Extrait:
Le journal quotidien du spectacle vivant en France. Critiques, annonces, portraits, entretiens, Off et Festival d’Avignon depuis 1991 ! Siège à Avignon, Vaucluse, P.A.C.A.
Par LES TROIS COUPS
Le portrait-robot du quitteur en série
Par Olivier Pansieri
Les Trois Coups.com
Le temps de manger une salade, on remet ça avec : « Comment lui dire adieu », texte de Cécile Slanka mis en scène par Marie-Julie de Coligny, toujours dans le même Lucernaire, par la même troupe de la maison de la culture de Nevers. Après la grosse caisse, la flûte. Moins enchantée qu’empoisonnée et, à la longue, empoisonnante.
Point de départ du spectacle : un recueil de lettres de rupture, plus ou moins imaginaires, à adresser à l’être naguère aimé. Le petit mot vache y répond à la perfidie allusive, la tartine faux-jeton au coup de grâce. Le texte de Cécile Slanka (éditions Liana Levi) est d’autant plus réjouissant qu’il feint de n’être qu’un modeste manuel de « savoir-rompre ». Guitry femme, quelle belle revanche ! On comprend que des gens de théâtre aient eu envie d’en faire un divertissement.

Données fournies:

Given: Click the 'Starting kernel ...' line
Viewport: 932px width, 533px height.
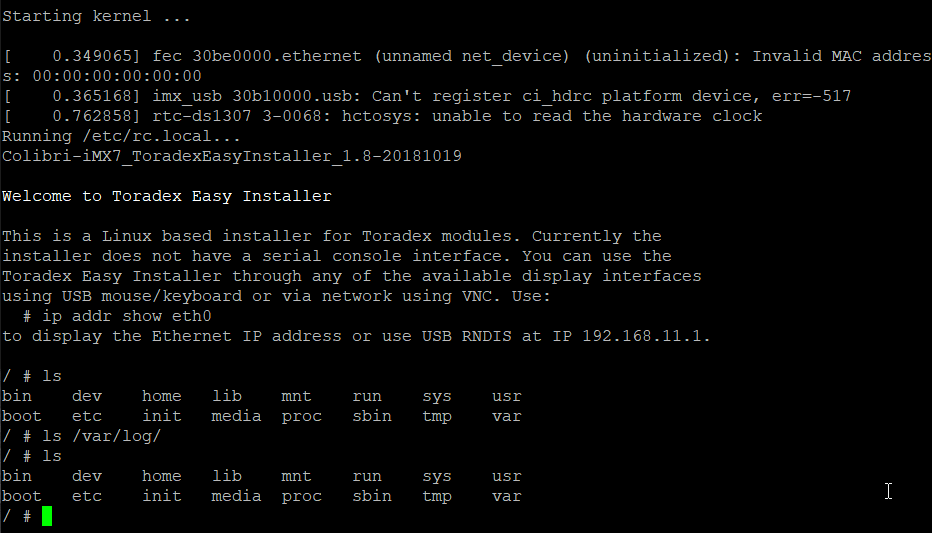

Consignes:
a: Dans l'extrait, qui met en scène « Comment lui dire adieu » ?
b: Recopiez mot pour mot le passage de l'extrait qui va de « Par LES TROIS » jusqu'à « la longue, empoisonnante. ».
c: Résumez l'extrait en deux phrases.

Résultats:
a: Marie-Julie de Coligny.

b:
Par LES TROIS COUPS
Le portrait-robot du quitteur en série
Par Olivier Pansieri
Les Trois Coups.com
Le temps de manger une salade, on remet ça avec : « Comment lui dire adieu », texte de Cécile Slanka mis en scène par Marie-Julie de Coligny, toujours dans le même Lucernaire, par la même troupe de la maison de la culture de Nevers. Après la grosse caisse, la flûte. Moins enchantée qu’empoisonnée et, à la longue, empoisonnante.

c: Au Lucernaire, la troupe de la maison de la culture de Nevers joue « Comment lui dire adieu », texte de Cécile Slanka mis en scène par Marie-Julie de Coligny, que le critique trouve moins enchanté qu'empoisonné et, à la longue, empoisonnant. Le spectacle part d'un recueil de lettres de rupture plus ou moins imaginaires, texte réjouissant qui feint de n'être qu'un modeste manuel de « savoir-rompre ».